**Extract:**

================================

Samira Agayeva believes that the existing legislative framework in Azerbaijan is sufficient to prevent femicide and domestic violence, but the application of these laws in practice leaves much to be desired.

“If all laws in Azerbaijan worked and were brought in line with international conventions, killings of women could certainly be prevented. It’s just that these laws should work,” the lawyer says.

Azerbaijan has been a member of the Committee on the Elimination of Discrimination against Women (CEDAW) since 1995. In accordance with commitments it undertook, Azerbaijan reports to this body on gender-based violence every four years. The last hearing on Azerbaijan took place on 18 February 2015. A package document of the Committee on the Elimination of Discrimination against Women was adopted, titled “Concluding recommendations and observations on Azerbaijan”. One of the recommendations in the document was about joining the Istanbul Convention.

The 20 October protesters also demanded that Azerbaijan sign the “Council of Europe Convention on preventing and combating violence against women and domestic violence”, known as the Istanbul Convention.

As soon as 21 October, the Azerbaijani Committee for Family, Women and Children’s Problems said that it had submitted to the government a package of proposals in connection with the signing of the Istanbul Convention.

“If Azerbaijan ratifies the Istanbul convention, women will be able to talk about their problems and claim their rights in the international arena,” Samira Agayeva says.

The Azerbaijani government, however, is in no hurry to ratify the convention, although it does declare that it is “very interested” in signing it.

================================

**Stated task:** Rewrite the paragraph in the extract on femicide in Azerbaijan that begins "Azerbaijan has been a member" as a brief bulleted list that keeps its main facts. The listing after this extract is separate material.

================================

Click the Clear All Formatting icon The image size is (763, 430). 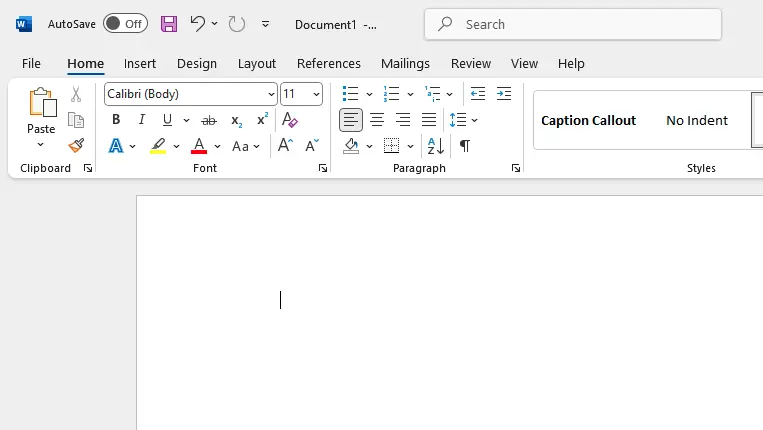tap(290, 120)
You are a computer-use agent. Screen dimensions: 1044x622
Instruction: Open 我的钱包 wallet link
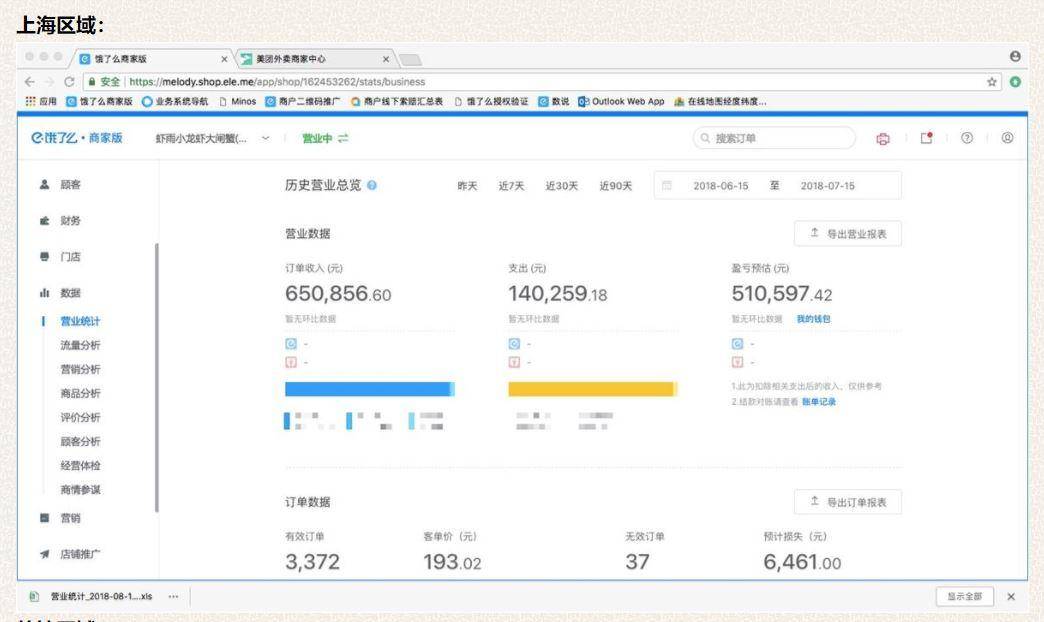point(816,319)
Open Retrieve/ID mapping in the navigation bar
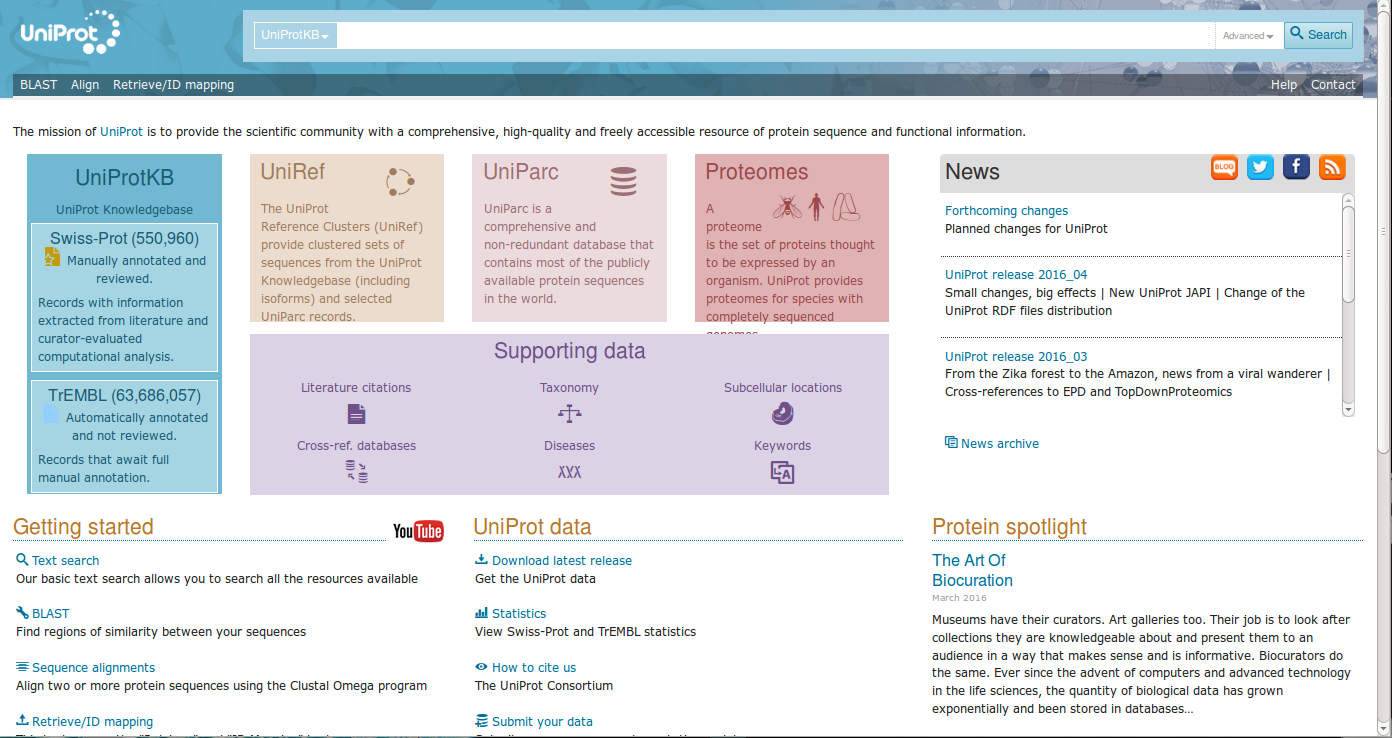 (x=173, y=85)
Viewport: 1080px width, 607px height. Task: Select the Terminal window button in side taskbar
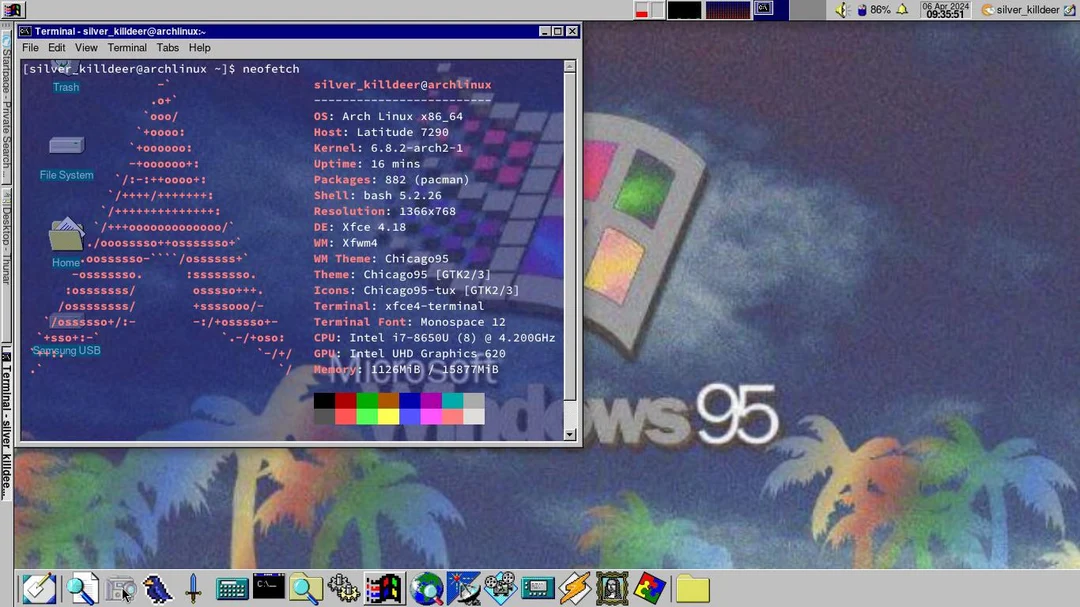tap(6, 421)
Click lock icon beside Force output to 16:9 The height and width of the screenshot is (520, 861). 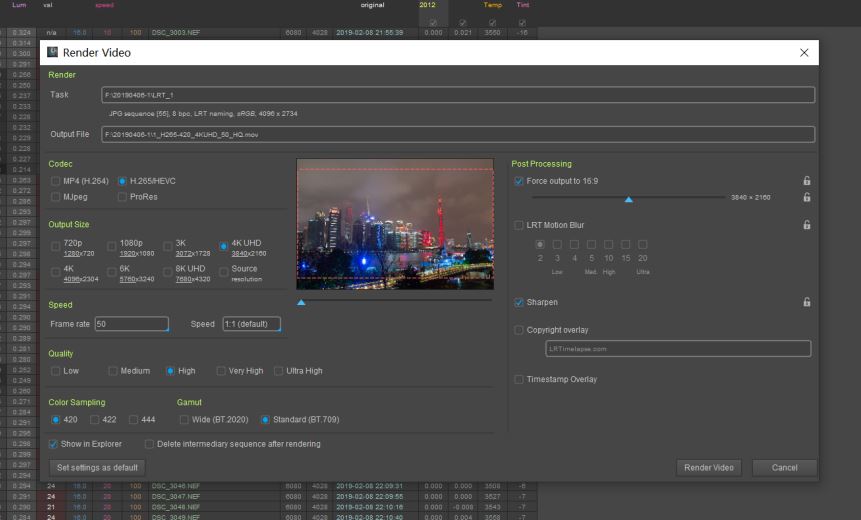(x=806, y=181)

================================

**Answer to this task:**
- Azerbaijan has been a member of the Committee on the Elimination of Discrimination against Women (CEDAW) since 1995.
- Under its commitments, it reports to the committee on gender-based violence every four years.
- The last hearing on Azerbaijan was held on 18 February 2015.
- The committee adopted a package document, "Concluding recommendations and observations on Azerbaijan."
- One of its recommendations was that Azerbaijan join the Istanbul Convention.